Part of the electricity generated will be used in the storage tank itself, for tasks such as pumping up the oil. The solar cells are connected to the electricity grid, so any surplus energy can be injected into the network. The first solar roof, which is on a storage tank with a diameter of 15 metres, is expected to generate 8 to 10 kW of power.

If the test is successful, the company wants to generate solar energy on other storage tanks as well. One of the options is to cover both the roofs and the sides of the storage tanks with solar foil. This means the available surface area is potentially huge as Vopak operates almost 1,000 storage tanks in the Rotterdam port area alone.
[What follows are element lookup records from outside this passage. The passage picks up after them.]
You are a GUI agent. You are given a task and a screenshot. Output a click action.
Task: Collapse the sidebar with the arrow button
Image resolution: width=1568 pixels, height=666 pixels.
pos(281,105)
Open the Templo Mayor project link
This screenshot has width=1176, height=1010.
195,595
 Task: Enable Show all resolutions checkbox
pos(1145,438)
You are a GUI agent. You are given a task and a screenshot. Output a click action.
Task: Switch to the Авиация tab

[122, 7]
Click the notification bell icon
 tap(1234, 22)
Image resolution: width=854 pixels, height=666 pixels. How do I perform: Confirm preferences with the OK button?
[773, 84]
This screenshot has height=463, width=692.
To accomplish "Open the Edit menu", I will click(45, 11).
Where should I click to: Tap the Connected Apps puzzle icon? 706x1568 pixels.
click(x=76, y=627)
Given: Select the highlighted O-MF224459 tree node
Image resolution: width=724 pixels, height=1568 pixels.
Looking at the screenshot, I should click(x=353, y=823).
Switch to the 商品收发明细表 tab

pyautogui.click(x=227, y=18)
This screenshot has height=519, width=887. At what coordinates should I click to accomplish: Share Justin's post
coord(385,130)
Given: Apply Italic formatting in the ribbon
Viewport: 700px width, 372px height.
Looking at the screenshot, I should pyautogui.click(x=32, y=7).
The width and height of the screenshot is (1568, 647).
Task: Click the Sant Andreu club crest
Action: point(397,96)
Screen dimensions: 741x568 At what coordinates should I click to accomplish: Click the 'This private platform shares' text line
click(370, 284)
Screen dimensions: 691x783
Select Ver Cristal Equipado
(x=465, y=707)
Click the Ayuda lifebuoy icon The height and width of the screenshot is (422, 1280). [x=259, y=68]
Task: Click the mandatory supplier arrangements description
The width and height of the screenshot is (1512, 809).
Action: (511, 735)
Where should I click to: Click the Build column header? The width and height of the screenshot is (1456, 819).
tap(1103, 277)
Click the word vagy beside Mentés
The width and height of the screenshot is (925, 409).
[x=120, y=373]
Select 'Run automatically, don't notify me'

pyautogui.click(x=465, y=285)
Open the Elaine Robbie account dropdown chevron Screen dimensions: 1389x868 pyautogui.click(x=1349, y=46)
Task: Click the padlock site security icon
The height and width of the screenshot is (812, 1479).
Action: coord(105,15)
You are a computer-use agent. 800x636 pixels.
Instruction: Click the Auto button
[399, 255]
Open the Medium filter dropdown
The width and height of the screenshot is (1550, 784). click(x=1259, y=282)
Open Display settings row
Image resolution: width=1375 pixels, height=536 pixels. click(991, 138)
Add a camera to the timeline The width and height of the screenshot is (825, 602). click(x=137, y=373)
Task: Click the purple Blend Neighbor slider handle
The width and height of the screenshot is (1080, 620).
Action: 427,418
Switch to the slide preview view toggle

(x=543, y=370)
"In addition to insulation, this Solar Power Foil is one of the measures we’re currently testing to see how we can further reduce our CO2 footprint," reveals Ard Huisman, managing director of Vopak Vlaardingen in a press release.


Dutch Product

The Solar Power Foil is a Dutch product, initially developed by Helianthos before it was acquired by HyET Solar in 2012. Although the foil has a lower yield per square metre than rigid silicon solar cells, it does have some distinct advantages. For example, the film can be stuck on roofing which isn’t flat, as was shown in a test on a refugee tent. In addition, the foil is light and easy to handle, which simplifies the installation process. And finally, solar foil is manufactured in a continuous roll-to-roll process, which is relatively inexpensive.